Word and element pointing entries:
—————

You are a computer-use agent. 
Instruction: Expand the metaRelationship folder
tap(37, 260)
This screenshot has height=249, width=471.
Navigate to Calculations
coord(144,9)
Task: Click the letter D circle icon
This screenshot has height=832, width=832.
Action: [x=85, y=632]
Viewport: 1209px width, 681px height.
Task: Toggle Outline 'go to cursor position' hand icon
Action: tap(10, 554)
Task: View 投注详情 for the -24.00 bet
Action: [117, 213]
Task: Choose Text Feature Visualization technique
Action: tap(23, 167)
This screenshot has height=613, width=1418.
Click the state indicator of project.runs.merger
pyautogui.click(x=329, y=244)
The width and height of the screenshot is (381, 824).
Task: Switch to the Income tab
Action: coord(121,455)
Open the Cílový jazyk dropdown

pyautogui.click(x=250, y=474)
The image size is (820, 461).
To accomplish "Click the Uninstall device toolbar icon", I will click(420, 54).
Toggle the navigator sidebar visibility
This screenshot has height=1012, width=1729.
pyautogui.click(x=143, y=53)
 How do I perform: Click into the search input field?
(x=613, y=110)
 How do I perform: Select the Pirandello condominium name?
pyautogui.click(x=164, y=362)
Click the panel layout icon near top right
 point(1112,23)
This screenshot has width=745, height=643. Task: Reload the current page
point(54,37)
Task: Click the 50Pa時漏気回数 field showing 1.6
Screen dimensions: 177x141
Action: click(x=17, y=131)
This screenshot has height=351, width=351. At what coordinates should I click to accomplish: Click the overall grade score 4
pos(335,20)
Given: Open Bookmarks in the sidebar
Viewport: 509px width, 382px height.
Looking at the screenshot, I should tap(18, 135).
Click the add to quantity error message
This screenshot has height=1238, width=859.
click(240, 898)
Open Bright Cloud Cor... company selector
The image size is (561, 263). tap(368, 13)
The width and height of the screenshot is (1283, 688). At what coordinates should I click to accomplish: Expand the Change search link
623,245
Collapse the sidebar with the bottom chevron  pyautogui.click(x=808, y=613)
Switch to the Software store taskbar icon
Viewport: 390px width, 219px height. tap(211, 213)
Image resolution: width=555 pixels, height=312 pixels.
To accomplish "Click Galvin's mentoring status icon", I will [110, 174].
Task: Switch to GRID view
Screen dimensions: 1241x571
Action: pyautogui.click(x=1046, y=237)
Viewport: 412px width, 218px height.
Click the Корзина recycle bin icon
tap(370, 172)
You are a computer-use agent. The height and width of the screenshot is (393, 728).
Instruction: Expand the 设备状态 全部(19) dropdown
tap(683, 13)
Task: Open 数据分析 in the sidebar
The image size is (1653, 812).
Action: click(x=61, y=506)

—————

Work instructions:
Reproduce the rows starting at the line that contains "This screenshot has height=351, width=351." and ending at the line that contains "Looking at the", swapping "Bookmarks" for "History" and leaving all else unchanged.

In response:
This screenshot has height=351, width=351. At what coordinates should I click to accomplish: Click the overall grade score 4
pos(335,20)
Given: Open History in the sidebar
Viewport: 509px width, 382px height.
Looking at the screenshot, I should tap(18, 135).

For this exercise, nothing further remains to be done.